[Stored entries]
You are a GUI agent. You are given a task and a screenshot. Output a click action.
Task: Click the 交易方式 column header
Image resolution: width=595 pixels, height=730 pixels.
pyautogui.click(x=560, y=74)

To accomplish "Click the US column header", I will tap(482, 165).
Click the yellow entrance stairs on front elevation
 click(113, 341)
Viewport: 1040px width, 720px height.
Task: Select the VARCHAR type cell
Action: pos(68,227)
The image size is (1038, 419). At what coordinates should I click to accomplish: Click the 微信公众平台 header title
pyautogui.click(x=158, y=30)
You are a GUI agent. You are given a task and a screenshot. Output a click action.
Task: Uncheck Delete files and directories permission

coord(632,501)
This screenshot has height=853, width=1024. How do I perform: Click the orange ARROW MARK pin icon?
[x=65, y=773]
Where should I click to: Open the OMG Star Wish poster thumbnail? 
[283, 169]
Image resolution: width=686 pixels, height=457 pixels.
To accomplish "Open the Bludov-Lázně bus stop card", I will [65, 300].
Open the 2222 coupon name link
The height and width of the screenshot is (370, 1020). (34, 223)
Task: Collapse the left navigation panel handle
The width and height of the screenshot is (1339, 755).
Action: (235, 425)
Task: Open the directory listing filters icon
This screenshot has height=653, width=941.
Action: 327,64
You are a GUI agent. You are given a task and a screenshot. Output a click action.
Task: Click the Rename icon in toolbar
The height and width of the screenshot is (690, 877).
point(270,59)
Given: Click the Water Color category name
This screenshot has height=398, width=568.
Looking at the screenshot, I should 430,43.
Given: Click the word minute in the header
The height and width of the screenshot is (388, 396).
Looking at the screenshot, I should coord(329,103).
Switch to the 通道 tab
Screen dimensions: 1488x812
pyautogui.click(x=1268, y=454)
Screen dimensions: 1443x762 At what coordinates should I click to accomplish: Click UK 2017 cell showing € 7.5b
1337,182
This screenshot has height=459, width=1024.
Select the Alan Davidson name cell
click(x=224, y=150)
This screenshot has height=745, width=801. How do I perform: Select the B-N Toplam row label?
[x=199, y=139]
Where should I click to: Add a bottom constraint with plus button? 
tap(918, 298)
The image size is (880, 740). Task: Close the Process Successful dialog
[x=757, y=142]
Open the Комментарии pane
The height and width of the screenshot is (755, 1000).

TASK OBJECTIVE:
The lines above from the one containing "Where should I click to: Open" through the one containing "Given: Click the Water Color category name" are to be set down exactly, and no others.

WRITTEN ANSWER:
Where should I click to: Open the OMG Star Wish poster thumbnail? 
[283, 169]
Image resolution: width=686 pixels, height=457 pixels.
To accomplish "Open the Bludov-Lázně bus stop card", I will [65, 300].
Open the 2222 coupon name link
The height and width of the screenshot is (370, 1020). (34, 223)
Task: Collapse the left navigation panel handle
The width and height of the screenshot is (1339, 755).
Action: (235, 425)
Task: Open the directory listing filters icon
This screenshot has height=653, width=941.
Action: 327,64
You are a GUI agent. You are given a task and a screenshot. Output a click action.
Task: Click the Rename icon in toolbar
The height and width of the screenshot is (690, 877).
point(270,59)
Given: Click the Water Color category name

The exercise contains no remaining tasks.